OGNI-DC: Robust Depth Completion with Optimization-Guided Neural Iterations¶

Conference: ECCV 2024
arXiv: 2406.11711
Code: https://github.com/princeton-vl/OGNI-DC
Area: LLM Evaluation
Keywords: Depth Completion, Differentiable Optimization, Iterative Refinement, Generalization, Depth Gradients

TL;DR¶

This paper proposes OGNI-DC, which achieves both SOTA accuracy and strong generalization in depth completion through an "Optimization-Guided Neural Iteration" (OGNI) framework, combining a ConvGRU for iterative depth gradient field refinement with a Differentiable Depth Integrator (DDI).

Background & Motivation¶

The Depth Completion task aims to generate a dense depth map from an RGB image and a sparse depth map, which is widely used in autonomous driving, robotics, and augmented reality. Existing methods face a dilemma between accuracy and robustness:

Traditional Optimization Methods (e.g., Zhang et al.): Formulate a global optimization problem with hand-crafted energy terms. These exhibit good generalization but suffer from insufficient accuracy.

Deep Learning Methods (e.g., NLSPN, CFormer): Directly regress depth values. They offer high accuracy but often fail catastrophically under domain shifts or variations in sparsity.

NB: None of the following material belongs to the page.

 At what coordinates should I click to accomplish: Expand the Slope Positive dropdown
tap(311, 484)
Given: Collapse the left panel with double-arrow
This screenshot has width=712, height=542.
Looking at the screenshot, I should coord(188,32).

Key Insight: Depth gradients (depth differences between adjacent pixels) are easier to infer from local windows than absolute depths, making them more generalizable. Meanwhile, enforcing explicit optimization constraints to align the predicted depth with sparse observations naturally adapts the model to different sparsity patterns.

Method¶

Overall Architecture¶

The pipeline of OGNI-DC consists of three main components: 1. Backbone Feature Extraction: Based on CompletionFormer, extracting 1/4 and full-resolution features from the concatenated RGB and sparse depth images. 2. OGNI Intermediate Depth Prediction: Refining the depth gradient field iteratively via ConvGRU + integrating it into a depth map with DDI, for a total of \(T=5\) iterations. 3. Upsampling and Enhancement: Convex upsampling + DySPN spatial propagation network to output the full-resolution depth.

Key Designs¶

Predicting Depth Gradients instead of Depth Values: The network predicts \(\hat{\mathbf{G}} = \{\hat{\mathbf{G}}^x, \hat{\mathbf{G}}^y\} \in \mathbb{R}^{2 \times H/4 \times W/4}\), representing depth gradients in the x and y directions. Depth gradients can be inferred from local windows, which are easier to learn and generalize compared to global depth.
Differentiable Depth Integrator (DDI): The core component that integrates depth gradients into a depth map. Formulated as a linear least-squares problem:

\[\hat{\mathbf{D}} = \arg\min_{\mathbf{D}} \left( E_G(\mathbf{D}, \hat{\mathbf{G}}) + \alpha \cdot E_O(\mathbf{D}, \mathbf{O}, \mathbf{M}) \right)\]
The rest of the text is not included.